We also note that appellees do not claim that it would have been impractical to provide a predeprivation hearing. Clearly, in Parratt, where the deprivation occurred as the result of negligence of a state employee, it was not practical to provide a predeprivation hearing since no one knew or could have known of the deprivation until after it had occurred. In contrast, here, city officials knew for three months prior to the demolition that the deprivation would occur. They also were aware that appellant *989held an interest in the building, as she made numerous pleas to city officials that the building should not be demolished. In such a situation, as Justice Blackmun states in his concurring opinion in Parratt, “[t]he mere availability of a subsequent tort remedy before tribunals of the same authority that, through its employees, deliberately inflicted the harm complained of, might well not provide the due process of which the Fourteenth Amendment speaks.” 451 U.S. at 546, 101 S.Ct. at 1918. In any event, if on remand the district court should find that no emergency existed and it would not have been impractical to provide a predeprivation hearing, it is unlikely that the existence of a post deprivation state remedy would satisfy procedural due process requirements since the conditions of “quick action” or “impracticality” set forth in Parratt would not have been met.

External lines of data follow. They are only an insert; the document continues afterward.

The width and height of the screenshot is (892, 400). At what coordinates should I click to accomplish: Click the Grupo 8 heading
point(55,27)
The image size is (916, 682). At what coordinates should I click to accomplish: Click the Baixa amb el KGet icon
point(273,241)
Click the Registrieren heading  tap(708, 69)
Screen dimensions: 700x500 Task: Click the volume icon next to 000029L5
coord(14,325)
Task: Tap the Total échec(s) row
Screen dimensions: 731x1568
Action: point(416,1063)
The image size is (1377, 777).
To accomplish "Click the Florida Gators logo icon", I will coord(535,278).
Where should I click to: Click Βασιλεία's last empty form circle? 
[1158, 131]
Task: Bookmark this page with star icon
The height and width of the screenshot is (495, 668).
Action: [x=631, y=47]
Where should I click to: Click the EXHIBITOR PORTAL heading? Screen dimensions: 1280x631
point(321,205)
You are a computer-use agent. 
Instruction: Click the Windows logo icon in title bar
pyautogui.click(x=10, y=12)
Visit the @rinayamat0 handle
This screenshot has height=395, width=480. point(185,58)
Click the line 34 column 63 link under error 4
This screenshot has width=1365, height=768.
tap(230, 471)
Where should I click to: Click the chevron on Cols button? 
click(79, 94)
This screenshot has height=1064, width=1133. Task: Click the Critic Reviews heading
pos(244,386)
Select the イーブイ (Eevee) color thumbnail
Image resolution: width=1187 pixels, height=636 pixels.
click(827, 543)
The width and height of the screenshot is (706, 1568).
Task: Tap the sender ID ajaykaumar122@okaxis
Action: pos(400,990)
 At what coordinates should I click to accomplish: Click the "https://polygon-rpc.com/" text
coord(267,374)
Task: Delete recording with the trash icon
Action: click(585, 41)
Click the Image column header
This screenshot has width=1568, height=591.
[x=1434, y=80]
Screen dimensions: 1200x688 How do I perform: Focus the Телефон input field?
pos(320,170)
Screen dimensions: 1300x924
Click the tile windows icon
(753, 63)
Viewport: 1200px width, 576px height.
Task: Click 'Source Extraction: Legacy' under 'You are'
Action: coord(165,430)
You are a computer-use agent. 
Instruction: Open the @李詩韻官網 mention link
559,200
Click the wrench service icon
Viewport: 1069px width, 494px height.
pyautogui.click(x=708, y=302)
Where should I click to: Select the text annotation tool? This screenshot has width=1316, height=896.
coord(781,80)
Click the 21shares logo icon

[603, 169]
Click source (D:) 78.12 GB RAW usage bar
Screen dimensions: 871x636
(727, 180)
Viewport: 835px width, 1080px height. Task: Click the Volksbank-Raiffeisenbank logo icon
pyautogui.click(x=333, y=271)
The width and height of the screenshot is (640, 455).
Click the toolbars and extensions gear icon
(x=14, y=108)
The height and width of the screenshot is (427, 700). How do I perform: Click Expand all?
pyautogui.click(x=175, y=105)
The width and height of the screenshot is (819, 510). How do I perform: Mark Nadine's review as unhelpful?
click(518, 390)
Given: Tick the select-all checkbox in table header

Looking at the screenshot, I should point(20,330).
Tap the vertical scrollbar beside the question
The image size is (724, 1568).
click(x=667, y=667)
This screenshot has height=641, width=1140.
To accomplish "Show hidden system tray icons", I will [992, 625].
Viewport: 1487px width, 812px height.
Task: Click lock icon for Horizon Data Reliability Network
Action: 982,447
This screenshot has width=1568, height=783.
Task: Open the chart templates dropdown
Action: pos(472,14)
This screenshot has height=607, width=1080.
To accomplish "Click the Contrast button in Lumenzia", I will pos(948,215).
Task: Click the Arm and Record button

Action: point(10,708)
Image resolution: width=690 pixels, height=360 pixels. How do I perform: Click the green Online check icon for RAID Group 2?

Accordingly, we reverse the district court’s grant of summary judgment and remand for further proceedings not inconsistent herewith.

. 42 U.S.C. § 1983 (Supp. Ill 1979) provides in part:

Every person who, under color of any statute, ordinance, regulation, custom, or usage, of any State ... subjects, or causes to be subjected, any citizen of the United States or other person within the jurisdiction thereof to the deprivation of any rights, privileges, or immunities secured by the Constitution and laws, shall be liable to the party injured in an action at law, suit in equity, or other proper proceeding for redress.

. The Fourteenth Amendment to the United States Constitution states in part:

. We note that any postdeprivation remedy could not restore Burtnieks to the position she was in prior to the deprivation since the deprivation involved the destruction of real property, which by its nature is unique. Losee v. Morey and Cramer, 57 Barb. (NY) 561 (1865); D. Dobbs, The Law of Remedies 311 (1973); M. Van Hecke, Cases and Materials on Equitable Remedies 14 (1959).

. We note that Parratt does not explicitly require that the acts at issue be pursuant to an established state procedure to meet due process standards. Rather, it states that in most cases in which the Supreme Court has required a predeprivation hearing, the subject acts have been pursuant to such a procedure. 451 U.S. at 537-38, 101 S.Ct. at 1913-14.